**TASK REQUIREMENTS:**
Please copy out all lines of the entries that contain the word "agent".

##### MATERIALS PROVIDED

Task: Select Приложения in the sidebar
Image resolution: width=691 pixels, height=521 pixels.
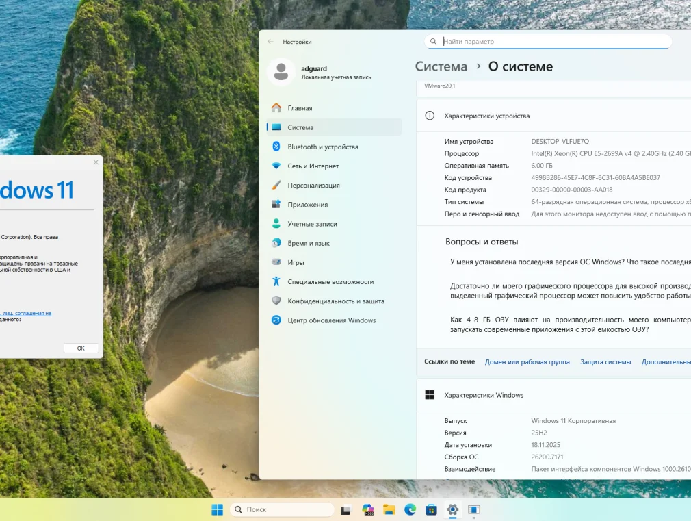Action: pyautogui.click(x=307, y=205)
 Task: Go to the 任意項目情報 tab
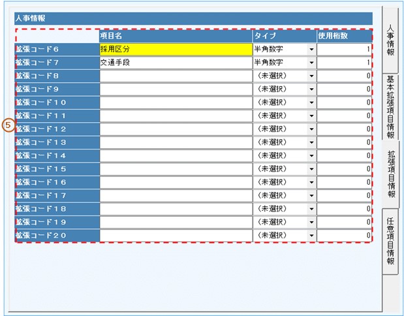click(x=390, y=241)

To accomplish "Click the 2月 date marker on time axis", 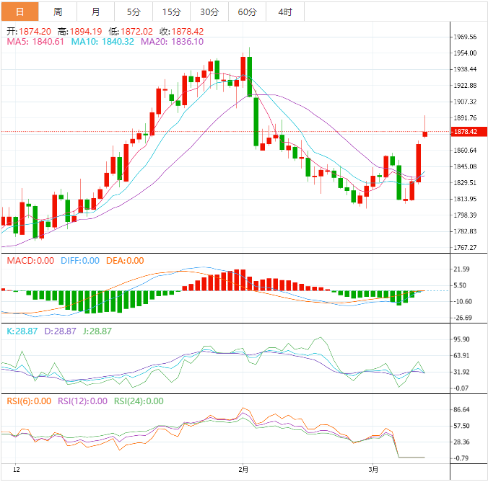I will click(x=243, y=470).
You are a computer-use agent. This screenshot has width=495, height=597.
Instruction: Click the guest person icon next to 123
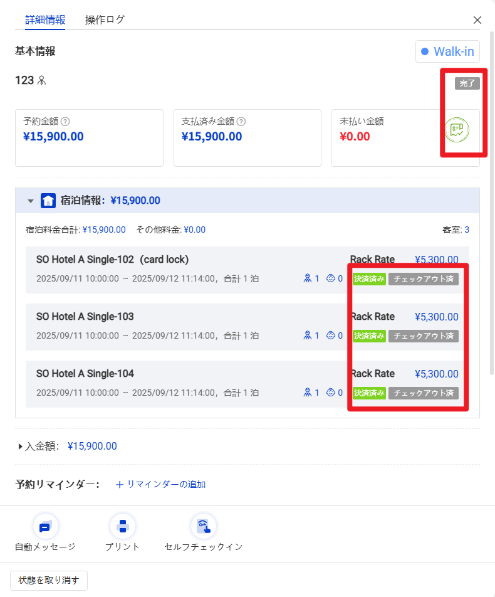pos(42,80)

##########
##### MATERIALS PROVIDED

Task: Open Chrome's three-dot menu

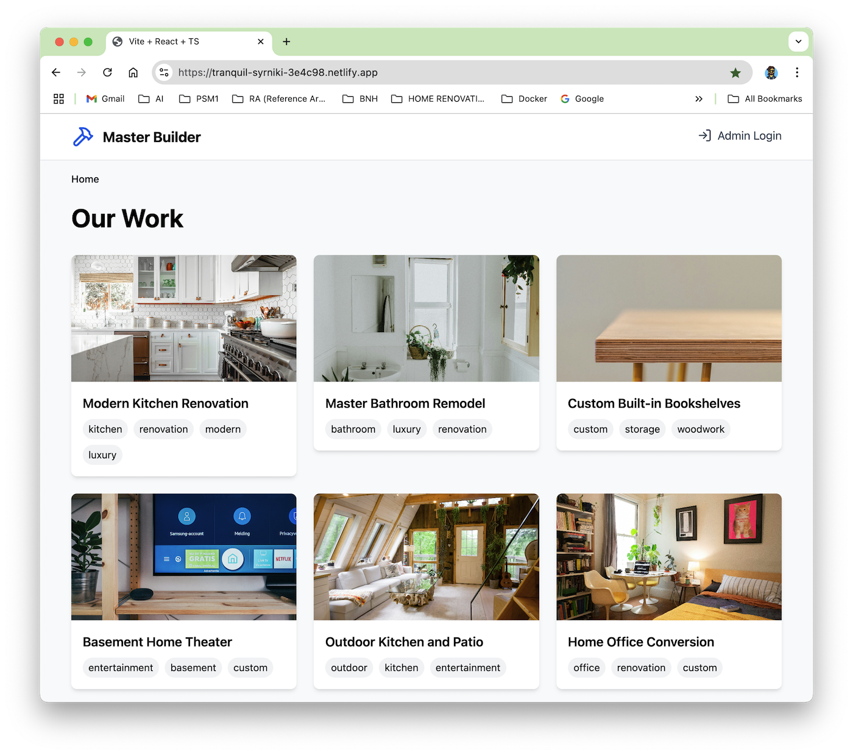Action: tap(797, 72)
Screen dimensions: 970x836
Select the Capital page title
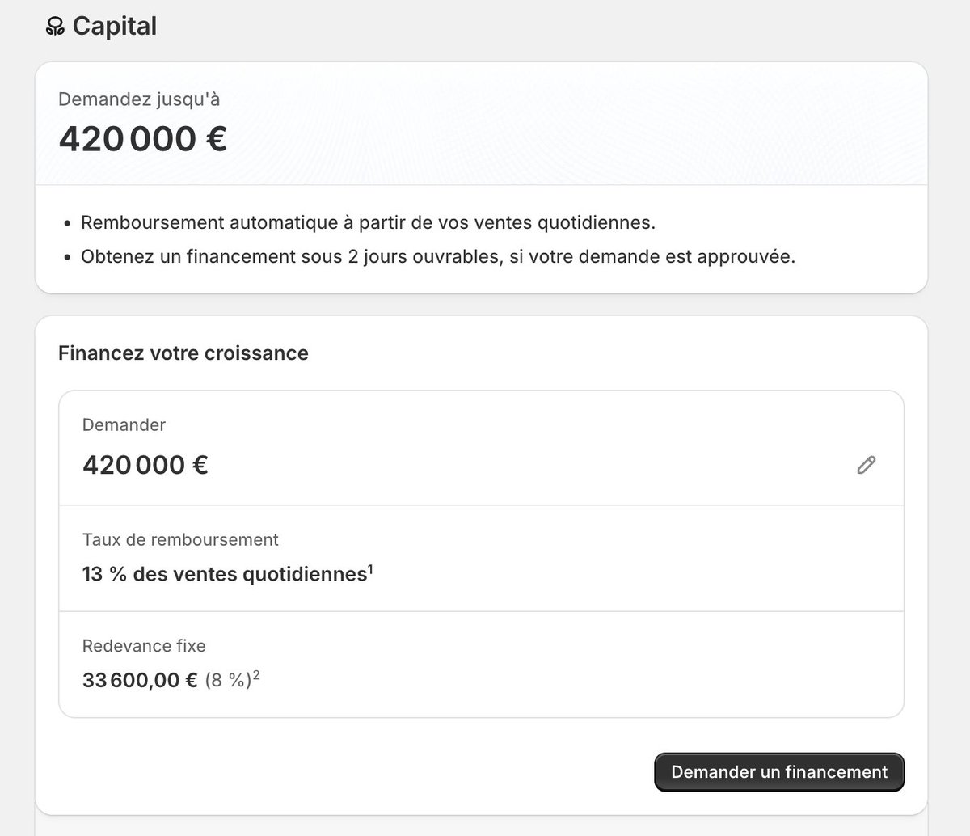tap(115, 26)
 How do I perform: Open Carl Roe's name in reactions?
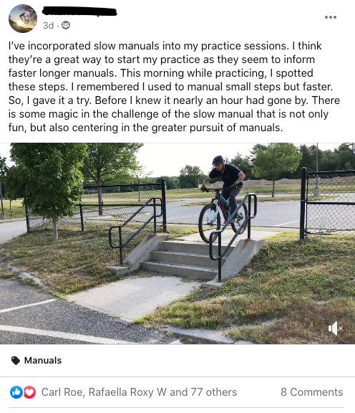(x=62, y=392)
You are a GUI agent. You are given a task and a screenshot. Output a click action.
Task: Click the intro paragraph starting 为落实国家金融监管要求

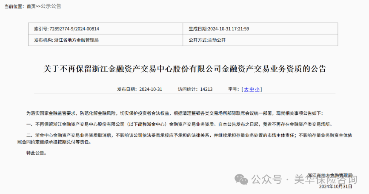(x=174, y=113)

##########

**WRITTEN REPLY:**
You are a computer-use agent. This screenshot has width=495, height=597.
You are a GUI agent. You are given a task and a screenshot. Output a click action.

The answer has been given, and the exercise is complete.